The misuse or misleading use of non-GAAP measures remains a frequent topic of SEC staff comment letters, and commission officials at a conference last week once again sought to better explain what they expect to see when companies use these figures that are intended to better explain their results of operations.
Non-GAAP metrics are not required by SEC rules, but companies frequently provide them in earnings releases because investors often find them useful in understanding how management views its financial performance. But companies also use non-GAAP numbers because they tend to show better results than audited official GAAP figures would.
SEC staff members send comment letters to companies when they see inadequate or misleading information while reviewing disclosures.
“Perhaps someday we won’t be talking about that at the AICPA conference, but we certainly are not there yet,” Heather Rosenberger, chief accountant of the SEC’s Division of Corporation Finance (CorpFin) said at the AICPA Conference on Current SEC and PCAOB Developments in Washington on December 9, 2025.
Over the years, the staff have spoken at conferences and have made updates to compliance and disclosure interpretations (C&DIs) to help companies and their advisers think about how the staff apply the rules, the regulations, and the guidance on on-GAAP. In particular, Regulation G and Item 10(e) of Regulation S-K govern non-GAAP measures.
A key concern is that “companies don’t always understand why a non-GAAP measure that they disclose was deemed to be potentially misleading by the staff,” Rosenberger said.
Focus on Why Non-GAAP Measures Are Used
First off, Sarah Lowe, a deputy chief accountant in CorpFin, clarified that the staff do not update non-GAAP C&DIs annually. The staff, however, are always looking for meaningful ways to enhance staff interpretations to get the message across.
There will not be any new C&DIs this year, but Lowe sought to try something new at the conference: emphasizing the reasons why companies disclose some non-GAAP measures.
“Companies often disclose non-GAAP measures to provide investors with the measures used by management internally to analyze operating trends and compare financial performance from one period to the next,” Lowe said at the conference alongside Rosenberger.
“In our discussions with companies, we sometimes hear that management’s use is a reason to continue disclosing a potentially misleading non-GAAP measure. We also sometimes hear that a non-GAAP measure is not misleading as it is only disclosed because investors and other users of financial statements expect to see it,” Lowe explained.
She emphasized that the reasons why a measure is publicly disclosed generally do not on their own overcome the prohibitions in Regulation G, which requires companies to present with equal or greater prominence the most directly comparable financial measure from U.S. GAAP. Companies must also reconcile the differences between the non-GAAP financial measure with the most directly comparable financial measurement from GAAP. The companies must also disclose why they believe the non-GAAP measures provide useful information to investors about their financial conditions and results of operations.

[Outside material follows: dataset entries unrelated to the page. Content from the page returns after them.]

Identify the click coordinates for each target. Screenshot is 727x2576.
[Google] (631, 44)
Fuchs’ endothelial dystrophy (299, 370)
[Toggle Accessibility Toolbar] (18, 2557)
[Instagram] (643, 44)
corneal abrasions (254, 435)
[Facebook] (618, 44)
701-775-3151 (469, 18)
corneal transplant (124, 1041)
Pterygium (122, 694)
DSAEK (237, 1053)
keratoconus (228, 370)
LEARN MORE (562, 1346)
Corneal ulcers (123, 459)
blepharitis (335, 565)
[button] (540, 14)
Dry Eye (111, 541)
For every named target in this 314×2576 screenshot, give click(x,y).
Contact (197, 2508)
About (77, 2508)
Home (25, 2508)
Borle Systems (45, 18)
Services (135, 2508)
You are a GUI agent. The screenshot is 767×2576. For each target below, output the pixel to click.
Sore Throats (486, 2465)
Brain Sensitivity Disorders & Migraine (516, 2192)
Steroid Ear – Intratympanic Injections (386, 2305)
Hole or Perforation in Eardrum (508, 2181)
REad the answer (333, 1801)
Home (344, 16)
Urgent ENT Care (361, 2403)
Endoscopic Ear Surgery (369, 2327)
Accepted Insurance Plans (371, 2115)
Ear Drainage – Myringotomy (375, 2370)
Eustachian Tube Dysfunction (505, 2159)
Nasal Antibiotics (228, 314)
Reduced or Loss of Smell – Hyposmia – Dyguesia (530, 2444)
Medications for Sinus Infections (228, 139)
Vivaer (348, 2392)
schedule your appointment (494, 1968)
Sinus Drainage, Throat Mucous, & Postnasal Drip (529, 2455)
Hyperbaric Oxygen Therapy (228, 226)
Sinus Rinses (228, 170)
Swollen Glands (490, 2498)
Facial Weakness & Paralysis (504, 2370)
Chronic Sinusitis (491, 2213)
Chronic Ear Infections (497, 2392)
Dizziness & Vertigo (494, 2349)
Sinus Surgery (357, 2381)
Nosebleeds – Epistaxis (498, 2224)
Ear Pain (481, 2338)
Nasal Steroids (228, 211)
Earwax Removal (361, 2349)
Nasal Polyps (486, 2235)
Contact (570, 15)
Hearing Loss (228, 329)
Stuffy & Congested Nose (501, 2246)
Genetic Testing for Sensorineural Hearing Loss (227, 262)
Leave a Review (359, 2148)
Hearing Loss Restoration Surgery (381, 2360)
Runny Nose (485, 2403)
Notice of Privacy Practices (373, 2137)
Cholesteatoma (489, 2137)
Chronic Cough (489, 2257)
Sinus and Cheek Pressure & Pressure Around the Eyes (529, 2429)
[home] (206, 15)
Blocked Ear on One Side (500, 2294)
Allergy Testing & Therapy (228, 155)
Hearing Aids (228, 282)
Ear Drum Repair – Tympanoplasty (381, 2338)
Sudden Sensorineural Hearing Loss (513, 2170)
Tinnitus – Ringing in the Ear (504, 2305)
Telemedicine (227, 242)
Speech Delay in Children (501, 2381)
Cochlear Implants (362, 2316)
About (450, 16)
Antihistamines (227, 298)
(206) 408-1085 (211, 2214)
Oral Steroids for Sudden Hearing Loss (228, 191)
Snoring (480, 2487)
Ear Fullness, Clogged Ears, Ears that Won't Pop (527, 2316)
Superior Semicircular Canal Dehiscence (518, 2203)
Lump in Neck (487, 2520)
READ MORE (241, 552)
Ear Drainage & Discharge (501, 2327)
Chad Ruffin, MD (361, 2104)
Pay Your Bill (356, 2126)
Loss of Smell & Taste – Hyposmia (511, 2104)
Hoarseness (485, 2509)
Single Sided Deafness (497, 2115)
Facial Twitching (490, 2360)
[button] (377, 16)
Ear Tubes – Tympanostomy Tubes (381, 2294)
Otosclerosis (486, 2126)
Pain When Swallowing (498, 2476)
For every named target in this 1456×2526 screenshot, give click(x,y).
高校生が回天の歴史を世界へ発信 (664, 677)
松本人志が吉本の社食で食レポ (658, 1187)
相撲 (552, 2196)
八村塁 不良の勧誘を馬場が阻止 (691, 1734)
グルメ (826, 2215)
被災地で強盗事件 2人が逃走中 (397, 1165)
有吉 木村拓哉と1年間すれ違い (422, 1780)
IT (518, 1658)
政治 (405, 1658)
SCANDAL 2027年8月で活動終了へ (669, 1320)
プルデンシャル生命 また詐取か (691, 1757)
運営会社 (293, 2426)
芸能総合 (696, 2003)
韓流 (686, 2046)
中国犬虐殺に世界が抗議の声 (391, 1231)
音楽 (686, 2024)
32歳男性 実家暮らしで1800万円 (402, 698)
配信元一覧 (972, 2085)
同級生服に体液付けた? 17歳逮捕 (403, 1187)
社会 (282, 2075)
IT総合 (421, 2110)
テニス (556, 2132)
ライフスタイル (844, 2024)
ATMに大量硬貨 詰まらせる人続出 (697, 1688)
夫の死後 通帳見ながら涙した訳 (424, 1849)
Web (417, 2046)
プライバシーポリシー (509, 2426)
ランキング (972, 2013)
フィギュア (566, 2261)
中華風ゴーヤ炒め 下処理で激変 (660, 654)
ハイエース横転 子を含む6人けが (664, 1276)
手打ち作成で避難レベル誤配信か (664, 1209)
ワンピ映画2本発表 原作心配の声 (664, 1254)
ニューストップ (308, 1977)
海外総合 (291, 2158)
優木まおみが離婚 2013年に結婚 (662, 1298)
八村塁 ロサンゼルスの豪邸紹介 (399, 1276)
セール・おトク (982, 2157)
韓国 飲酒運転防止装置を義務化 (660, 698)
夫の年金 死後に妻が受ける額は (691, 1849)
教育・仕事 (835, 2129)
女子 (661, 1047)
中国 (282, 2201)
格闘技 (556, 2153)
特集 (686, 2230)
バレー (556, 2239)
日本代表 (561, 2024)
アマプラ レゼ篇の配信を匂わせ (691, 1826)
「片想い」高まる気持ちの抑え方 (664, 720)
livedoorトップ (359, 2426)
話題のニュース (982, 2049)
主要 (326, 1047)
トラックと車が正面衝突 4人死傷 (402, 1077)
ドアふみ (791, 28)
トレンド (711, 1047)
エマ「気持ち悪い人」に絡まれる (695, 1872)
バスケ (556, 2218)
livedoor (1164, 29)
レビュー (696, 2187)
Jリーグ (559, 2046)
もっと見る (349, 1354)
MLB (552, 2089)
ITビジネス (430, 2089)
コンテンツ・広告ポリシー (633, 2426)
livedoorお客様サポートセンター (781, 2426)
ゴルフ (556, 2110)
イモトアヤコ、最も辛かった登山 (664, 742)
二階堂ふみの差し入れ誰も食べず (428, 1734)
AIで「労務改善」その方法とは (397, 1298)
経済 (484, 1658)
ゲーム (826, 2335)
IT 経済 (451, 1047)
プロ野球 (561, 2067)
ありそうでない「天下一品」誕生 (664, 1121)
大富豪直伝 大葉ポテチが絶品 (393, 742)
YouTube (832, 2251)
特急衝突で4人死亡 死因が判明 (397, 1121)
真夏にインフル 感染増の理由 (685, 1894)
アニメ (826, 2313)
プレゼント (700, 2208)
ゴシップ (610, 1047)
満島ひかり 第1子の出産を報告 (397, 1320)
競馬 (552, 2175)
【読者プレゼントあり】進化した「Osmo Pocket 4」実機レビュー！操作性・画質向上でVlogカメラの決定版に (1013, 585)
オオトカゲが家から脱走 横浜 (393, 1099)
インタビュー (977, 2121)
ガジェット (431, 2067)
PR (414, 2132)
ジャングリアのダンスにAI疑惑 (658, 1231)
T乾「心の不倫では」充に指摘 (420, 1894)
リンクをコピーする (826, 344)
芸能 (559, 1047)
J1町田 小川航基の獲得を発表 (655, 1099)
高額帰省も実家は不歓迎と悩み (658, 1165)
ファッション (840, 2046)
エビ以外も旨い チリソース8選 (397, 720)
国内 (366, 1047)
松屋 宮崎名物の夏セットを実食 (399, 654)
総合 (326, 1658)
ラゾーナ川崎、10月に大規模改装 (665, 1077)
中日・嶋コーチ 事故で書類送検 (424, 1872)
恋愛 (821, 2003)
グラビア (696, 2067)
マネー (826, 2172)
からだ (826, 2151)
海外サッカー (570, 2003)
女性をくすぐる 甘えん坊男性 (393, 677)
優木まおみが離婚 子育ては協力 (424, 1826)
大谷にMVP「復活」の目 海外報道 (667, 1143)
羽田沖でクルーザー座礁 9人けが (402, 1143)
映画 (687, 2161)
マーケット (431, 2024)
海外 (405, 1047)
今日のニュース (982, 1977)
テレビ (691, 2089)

“Now, of course, there are exceptions to many rules in life, and this is no different. For example, there’s a distinction for measures that are called out as exceptions in the rules,” such as measures related to material debt covenants, she said.
When Staff Comment Is Unclear, Call
“And on the subject of understanding why the staff concluded that a non-GAAP measure is potentially misleading: At past conferences, we’ve encouraged companies under review to call the staff reviewing their filings and other disclosures, discuss questions that they have about individual comments,” Lowe said. “If you receive a comment indicating that a non-GAAP measure you disclose was deemed to be misleading and you were unclear why that is the case, you should feel free to contact the staff reviewing your filing using the phone numbers provided in the comment letter… We’re happy to get on the phone again and make sure that that is clear.”
Correction and Transition Issues
SEC officials also explained what they expect when comment letters ask companies to fix non-GAAP measures as they are potentially misleading or a portion of the measures is otherwise not consistent with the rules. The fix would necessitate change in future filings.
“As we previously mentioned, it is generally the case that the non-GAAP measures, or an objectionable adjustment made in the reconciliation of these measures should be removed from a company’s disclosures immediately; that is, removed from the next filing and all future filings and other public disclosures, whether that be in an earnings release, 10-Q or 10-K, as well as any prior periods shown for the purpose of comparability,” Lowe said.
However, the staff also understand that there are circumstances that would make removing a non-GAAP measure or changing the way a measure is calculated too burdensome or impractical at that point in time.
“For example, if staff objects to a non-GAAP measure or adjustment just days before earnings are scheduled to be released, so depending on facts and circumstances and the nature of the measure or adjustment the staff is objecting to, it may not be unreasonable for a company to need additional time before removing a non-GAAP measure or changing the way a measure is calculated,” Lowe said.
She encouraged companies in this situation to contact the team that reviewed their disclosures.
“But to be clear, even in these types of situations where timing is a factor, the nature of the non-GAAP measure or the adjustment that’s being objected to may still necessitate an immediate change in disclosure,” she added. “We also continue to expect a change in disclosure to occur immediately when there is ample time for a company to communicate to investors that their disclosure is going to change.”